At the line containing "This screenshot has height=588, width=709.", begin an exact copy, and continue through the last line of the entries below. Leave out any pictures.

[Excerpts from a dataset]
--- START ---
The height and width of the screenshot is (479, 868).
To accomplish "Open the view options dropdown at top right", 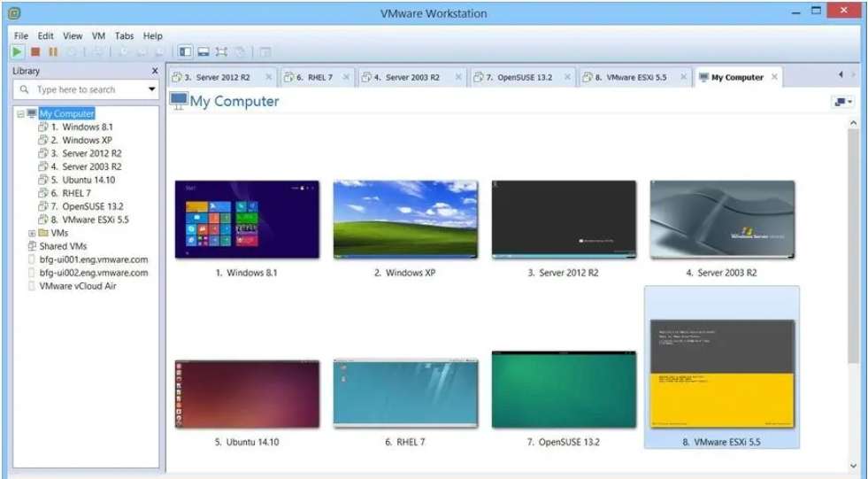I will point(842,102).
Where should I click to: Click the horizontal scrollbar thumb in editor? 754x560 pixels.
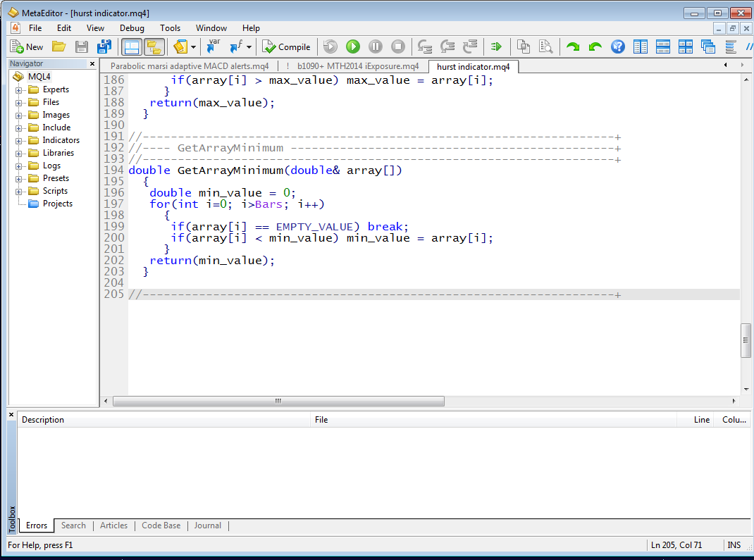pos(278,401)
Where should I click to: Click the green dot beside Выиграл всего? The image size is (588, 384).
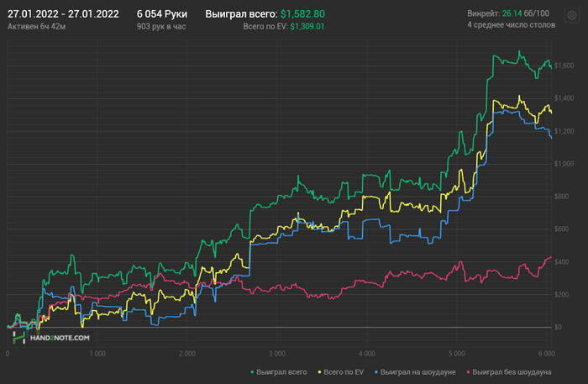(x=252, y=372)
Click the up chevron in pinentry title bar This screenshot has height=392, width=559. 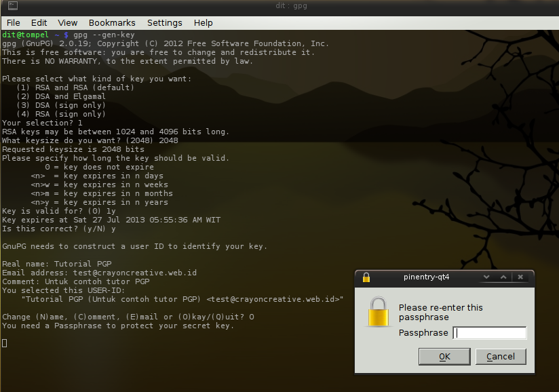point(503,277)
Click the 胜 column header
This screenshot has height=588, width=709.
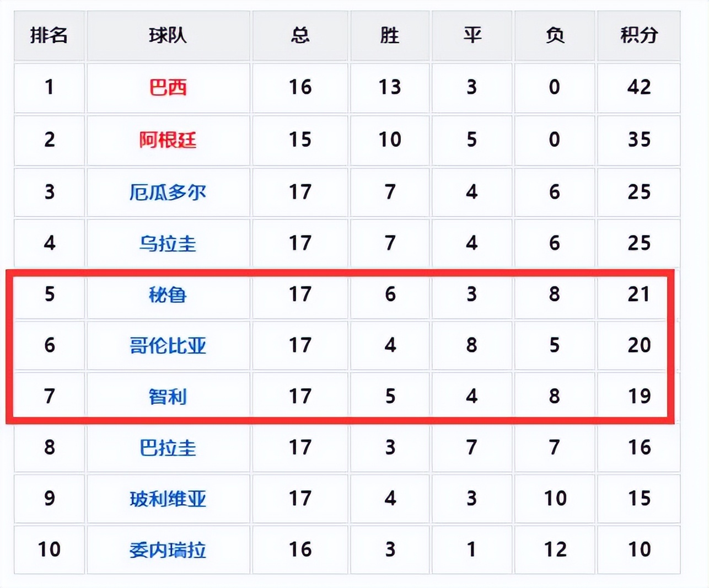390,36
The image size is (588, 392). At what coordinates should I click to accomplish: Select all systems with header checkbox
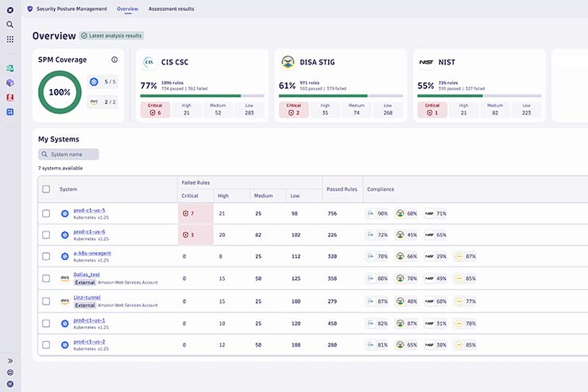(46, 189)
--- END ---
Reply:
This screenshot has height=588, width=709.
390,36
The image size is (588, 392). At what coordinates should I click to accomplish: Select all systems with header checkbox
(46, 189)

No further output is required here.